Exercise brief
Copy out, exactly and with nothing else, the stretch of lines that starts at the line containing "Open show.html.erb file from items" and finishes at the end of the data.

________________________

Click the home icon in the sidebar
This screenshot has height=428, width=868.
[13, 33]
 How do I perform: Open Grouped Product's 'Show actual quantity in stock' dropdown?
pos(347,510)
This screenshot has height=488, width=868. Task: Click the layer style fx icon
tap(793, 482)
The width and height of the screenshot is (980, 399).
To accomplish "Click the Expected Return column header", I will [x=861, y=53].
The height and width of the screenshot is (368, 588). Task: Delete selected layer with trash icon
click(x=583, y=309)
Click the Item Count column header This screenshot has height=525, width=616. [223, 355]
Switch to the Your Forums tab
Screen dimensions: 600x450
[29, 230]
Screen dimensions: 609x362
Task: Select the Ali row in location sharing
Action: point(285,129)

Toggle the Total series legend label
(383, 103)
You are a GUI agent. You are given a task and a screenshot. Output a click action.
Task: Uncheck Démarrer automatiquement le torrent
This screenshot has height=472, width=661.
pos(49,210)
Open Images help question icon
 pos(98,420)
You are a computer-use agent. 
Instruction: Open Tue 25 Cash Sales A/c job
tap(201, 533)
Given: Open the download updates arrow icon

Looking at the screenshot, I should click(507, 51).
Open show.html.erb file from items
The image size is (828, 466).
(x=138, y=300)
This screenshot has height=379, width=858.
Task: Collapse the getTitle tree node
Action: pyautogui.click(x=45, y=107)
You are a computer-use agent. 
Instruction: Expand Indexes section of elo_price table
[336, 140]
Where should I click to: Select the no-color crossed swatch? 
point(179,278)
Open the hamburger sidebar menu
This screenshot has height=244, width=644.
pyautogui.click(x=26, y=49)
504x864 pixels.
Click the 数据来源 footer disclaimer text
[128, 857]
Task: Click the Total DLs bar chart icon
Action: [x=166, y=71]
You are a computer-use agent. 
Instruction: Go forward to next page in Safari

________________________

Result of this exercise
Open show.html.erb file from items
The image size is (828, 466).
(x=138, y=300)
This screenshot has height=379, width=858.
Task: Collapse the getTitle tree node
Action: pyautogui.click(x=45, y=107)
You are a computer-use agent. 
Instruction: Expand Indexes section of elo_price table
[336, 140]
Where should I click to: Select the no-color crossed swatch? 
point(179,278)
Open the hamburger sidebar menu
This screenshot has height=244, width=644.
pyautogui.click(x=26, y=49)
504x864 pixels.
Click the 数据来源 footer disclaimer text
[128, 857]
Task: Click the Total DLs bar chart icon
Action: [x=166, y=71]
You are a computer-use agent. 
Instruction: Go forward to next page in Safari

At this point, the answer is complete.